Please address how, if at all, this project aligns with University, Divisional, Departmental or Center strategic goals: If funded, this project will directly contribute to all four of the Farmer School of Business' newly­ created Strategic Initiatives for 2020-2025. As mentioned earlier, Cultural Intelligence is not innate, but a developmental skill that comes with coaching, training, and dialogues. With interest, support, and practice, all FSB students, regardless of their inherent divinity, can learn and develop cultural intelligence. This experiential co-curricular program will be required for all Farmer School students are part of the business core. Research has shown that an organization's commitment to actionable diversity and inclusion has a positive impact on the recruitment of faculty and staff from diverse backgrounds, which, in turn, attracts high-achieving students from diverse backgrounds.
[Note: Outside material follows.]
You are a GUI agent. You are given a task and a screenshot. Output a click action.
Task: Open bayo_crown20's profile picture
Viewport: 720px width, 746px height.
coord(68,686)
Additionally, employers who have long called out the skills gap in this area will be attracted by Farmer School graduates with high cultural intelligence and the proven ability to adapt to the difference they will experience in the workplace and the marketplace.

Farmer School of Business Strategic Initiatives for 2020-2025.

1. Prepare Innovative and agile graduates who are capable of adapting to fast-paced change.
  • Deliver an integrated skills-based curriculum with innovative co-curricular experiences.
  • Broaden and deepen experiential learning opportunities.

2. Graduate ethical leaders who embrace diversity, equity, and inclusion and are ready to add value in a global business environment.

  • Teach and model ways to embrace ethics, diversity, equity, and inclusion in everything we do.
  • Broaden and deepen global perspectives that transcend geographic boundaries.

3. Promote excellence in teaching, scholarship and the practice of business with a strong academic community of faculty and staff.

  • Support innovative teaching and programs that reflect an integrated skills-based approach to learning.
  • Recruit, retain and develop faculty and staff from diverse backgrounds creating an inclusive community with mutual respect.

4. Strengthen our relationships and share our story with alumni and friends, corporate and academic partners, with fluid and frequent engagement and communication.

  • Communicate with our stakeholders the distinctive Farmer experience

Additionally, within Miami University's Strategic Plan, the Committee on Diversity and Inclusion stated grave concern about "a number of climate issues fester and continue to adversely impact:

  • the overall morale of many students, staff, and faculty
  • Miami's reputation in and among diverse communities
  • our ability to prepare a cadre of students who are equipped to meet the challenges of diversity, inclusion, and equity, that they will experience in their personal and professional pursuits."

This customized approach detailed in this proposal is designed to address all three of these concerns by putting the Farmer School of Business and, by extension, Miami University at the forefront of diversity-related skills training within higher education. We are proposing a technique with proven results that will provide our students with enduring, demonstratable, and relatively rare cultural skills that will not only provide them with readiness for diverse and global work and living environment but will increase their attractiveness to employers who consistently complain of this skills gap.